The work consists of three parts, and these parts are preceded and ended with an invocation to Fortune. Fortuna was the Roman Goddess of Fortune, she spins her wheel, and the questions are, who will win and who will lose. The three parts are Springtime, In the Tavern and Court of Love.
Carmina Burana combines the theatricality of medieval procession with simple, powerful orchestration, a perfect combination of music and stage. Off wishes to blend the spectacle of the renaissance pageant with the freedom of modern drama. He saw the theatre as a place where the modern audience should be delighted by sound, movement and colour, yet at the same time be presented with concepts and ideas rather than simple narratives. The work is shot through with medieval symbolism and could be described as a scenic cantata.

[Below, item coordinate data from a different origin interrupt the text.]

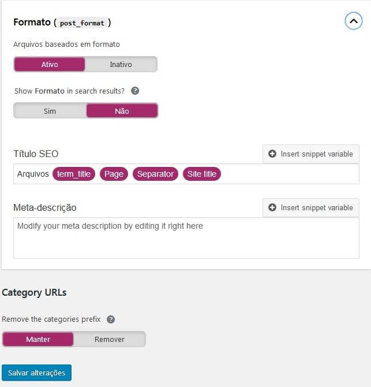Insert snippet variable for Meta-descrição
The height and width of the screenshot is (387, 371).
pyautogui.click(x=311, y=208)
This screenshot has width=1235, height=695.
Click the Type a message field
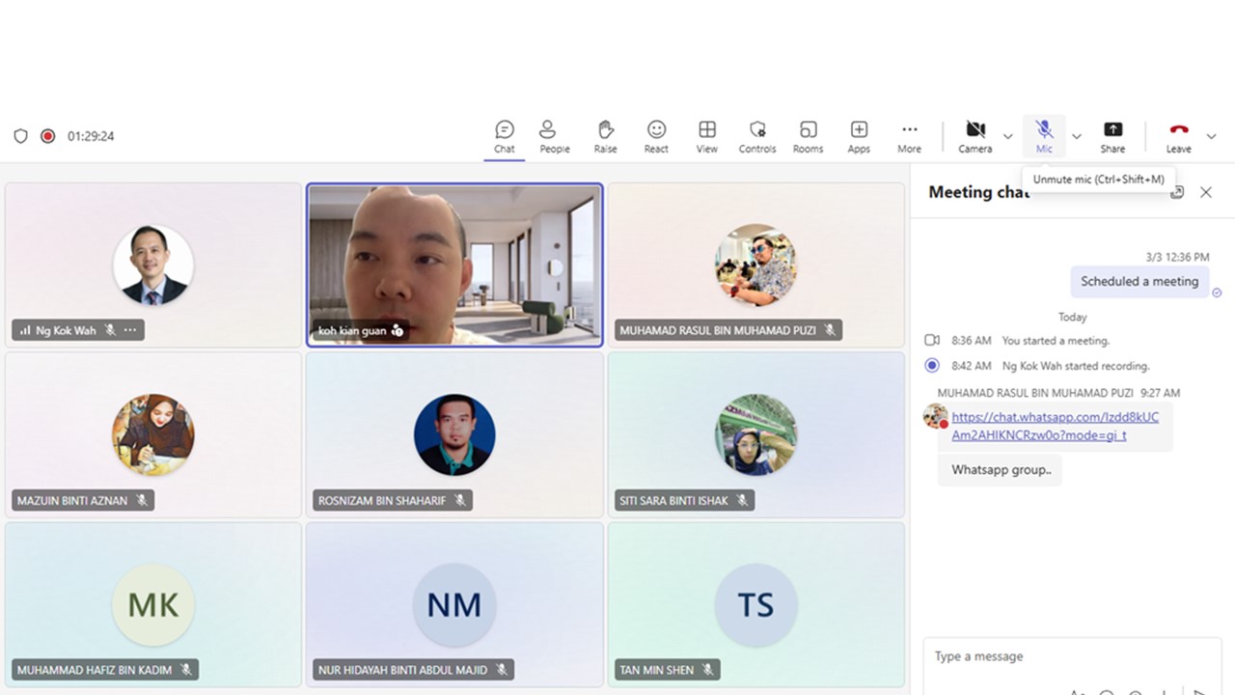[x=1061, y=656]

It demands a large orchestra with a sizeable percussion section which helps to provide a wide variety of orchestral colour. The notes that accompany this page describe that the large percussion section needs to include 5 timpani, 3 glockenspiels, xylophone, castanets, ratchet, jingle, triangle, wood blocks, large and small cymbals, gong, bell, various drums, celesta and two pianos.
The notes state ‘Orff’s style throughout is marked by a simplicity and directness of expression which is really a reaction against the Teutonic intellectualism of his contemporaries like Schoenberg. Orff prefers strophic structures, ostinato rhythms, ‘parody’ melodies (ranging from mock plainsong to Romantic opera arioso), uncomplicated textures (with a complete absence of contrapuntal devices), clear tonality and deliberately ‘primitive’ harmonies (featuring many parts moving in unisons, octaves, thirds and fifths).
Rhythm was often the primary element in Orff’s music, the metre will change freely from one bar to the next.
Part of this work has been used extensively, such as in advertisements. One well-known surfing advertisement in the 1970s used the music for an Old Spice aftershave promotion.